───── MATERIAL ─────

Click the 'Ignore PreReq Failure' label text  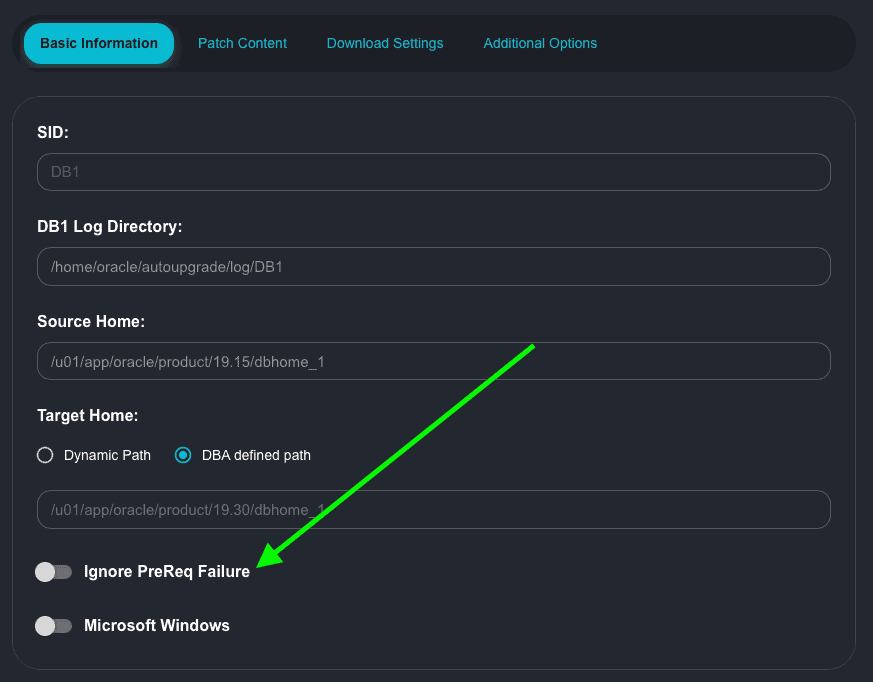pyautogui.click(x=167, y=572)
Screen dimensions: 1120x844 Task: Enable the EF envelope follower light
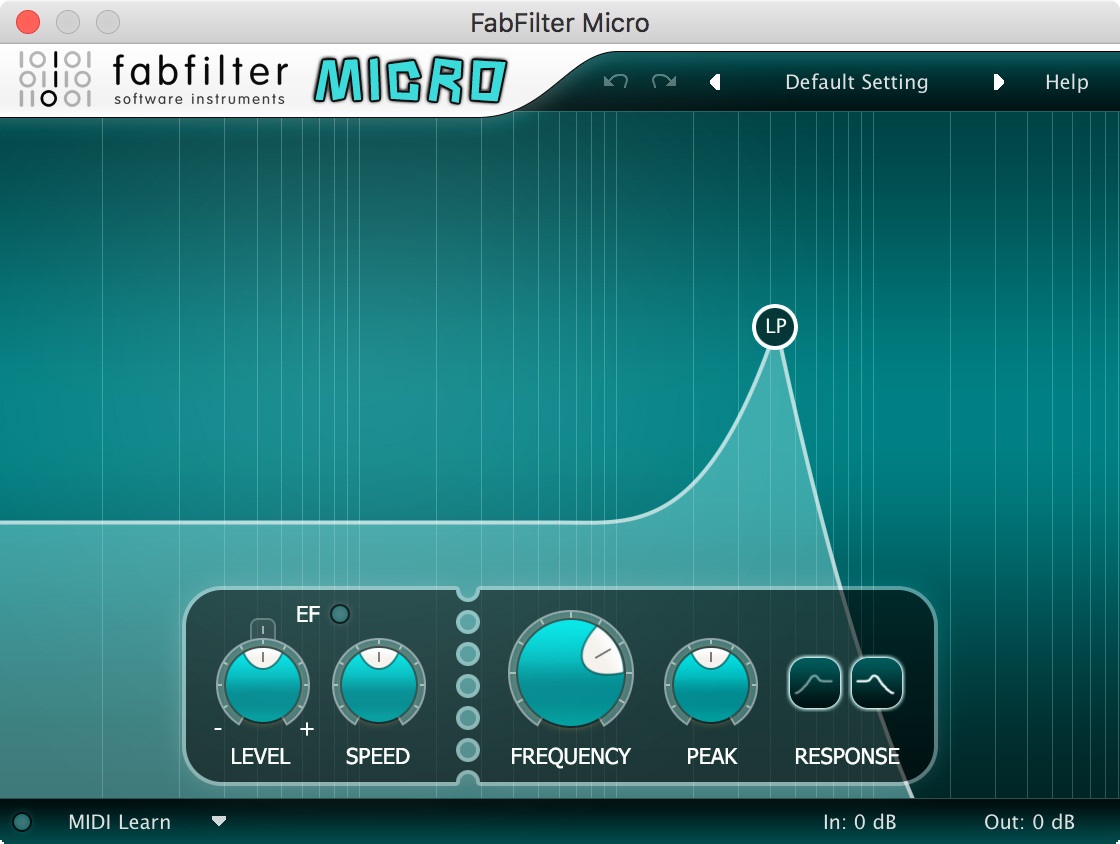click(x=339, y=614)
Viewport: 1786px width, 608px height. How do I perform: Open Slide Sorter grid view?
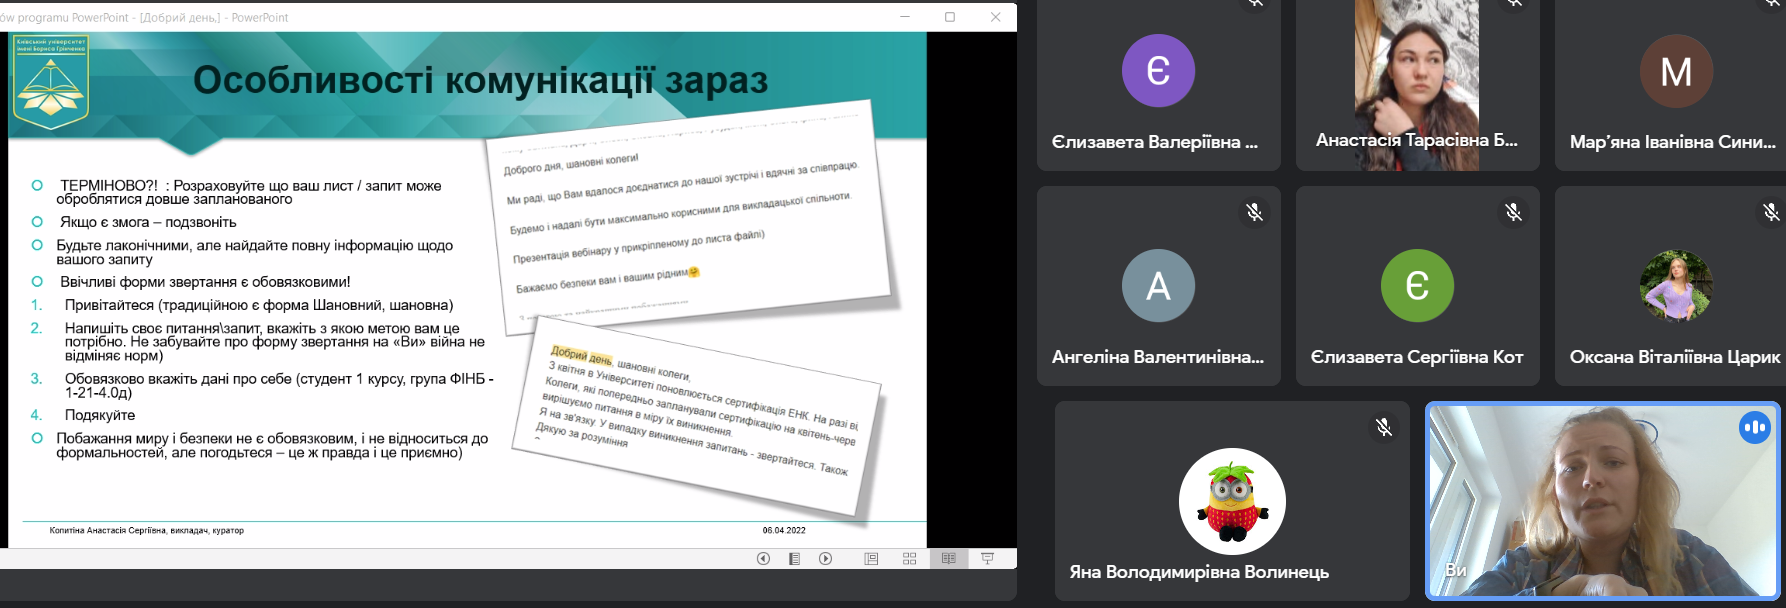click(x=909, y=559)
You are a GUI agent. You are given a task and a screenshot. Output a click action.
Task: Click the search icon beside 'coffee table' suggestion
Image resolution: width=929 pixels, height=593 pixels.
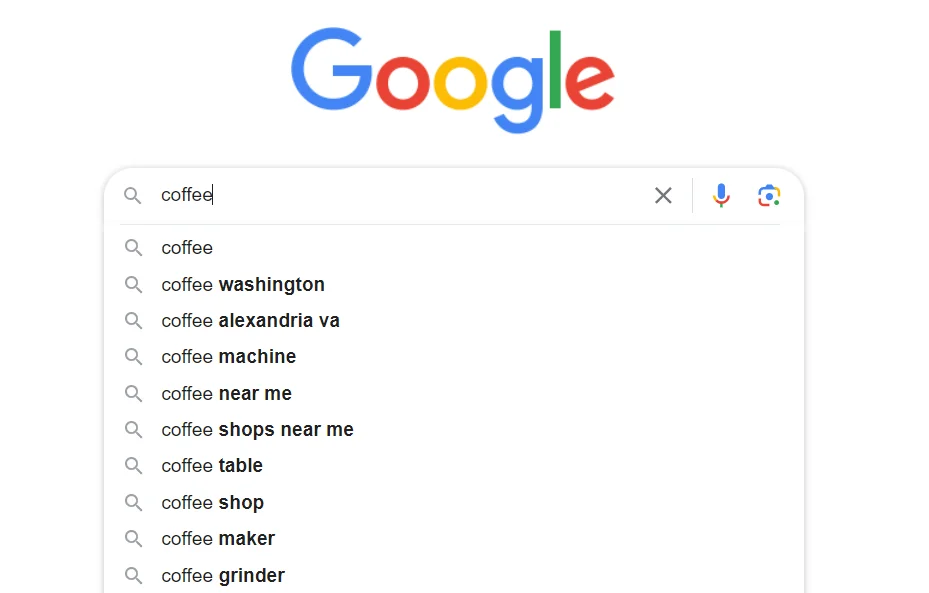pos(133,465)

─────

■ EXERCISE DETAILS
Locate every line in the material that contains the word "height", and copy each of those lines.

■ EXERCISE ANSWER
Viewport: 1786px width, 608px height. How do I perform: Open Slide Sorter grid view?
Image resolution: width=929 pixels, height=593 pixels.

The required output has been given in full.